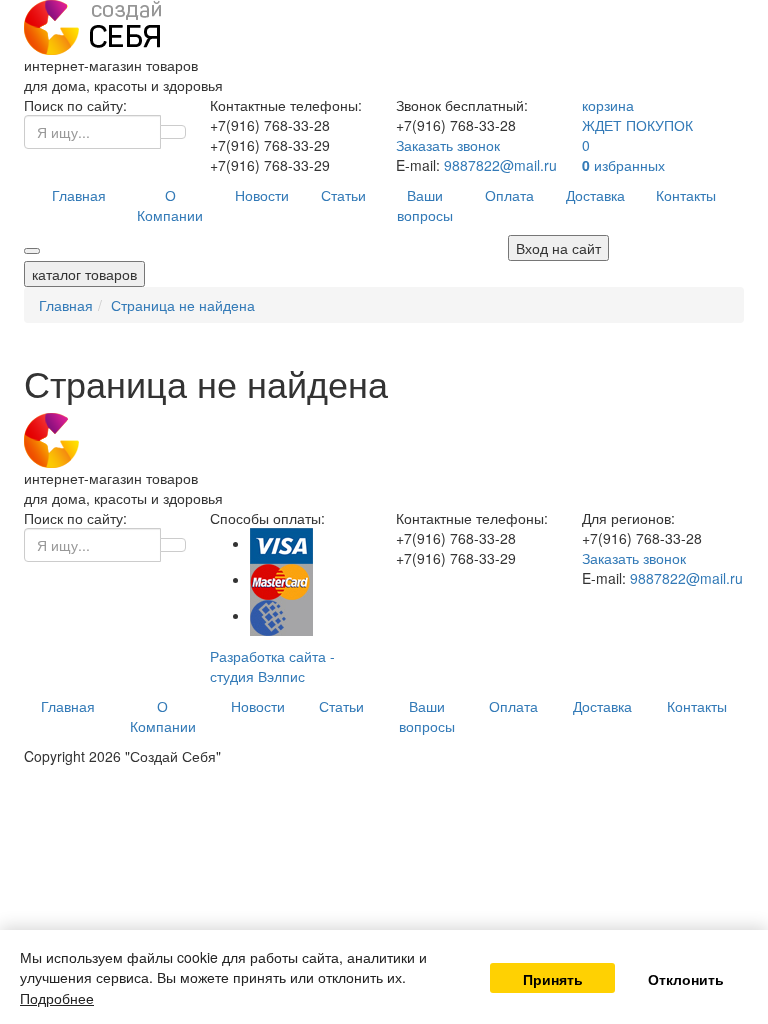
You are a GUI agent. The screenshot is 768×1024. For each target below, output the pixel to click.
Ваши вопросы (425, 205)
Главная (79, 195)
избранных (623, 165)
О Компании (170, 205)
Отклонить (686, 979)
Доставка (595, 195)
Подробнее (57, 998)
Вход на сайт (558, 248)
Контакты (686, 195)
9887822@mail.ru (500, 165)
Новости (262, 195)
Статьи (343, 195)
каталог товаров (84, 274)
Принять (553, 979)
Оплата (509, 195)
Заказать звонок (448, 145)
++++++++++++++++++++
Directions:
Return the lines of the data above in full and exactly, with no pictures.

Answer to the exercise:
You are a GUI agent. The screenshot is 768×1024. For each target below, output the pixel to click.
Ваши вопросы (425, 205)
Главная (79, 195)
избранных (623, 165)
О Компании (170, 205)
Отклонить (686, 979)
Доставка (595, 195)
Подробнее (57, 998)
Вход на сайт (558, 248)
Контакты (686, 195)
9887822@mail.ru (500, 165)
Новости (262, 195)
Статьи (343, 195)
каталог товаров (84, 274)
Принять (553, 979)
Оплата (509, 195)
Заказать звонок (448, 145)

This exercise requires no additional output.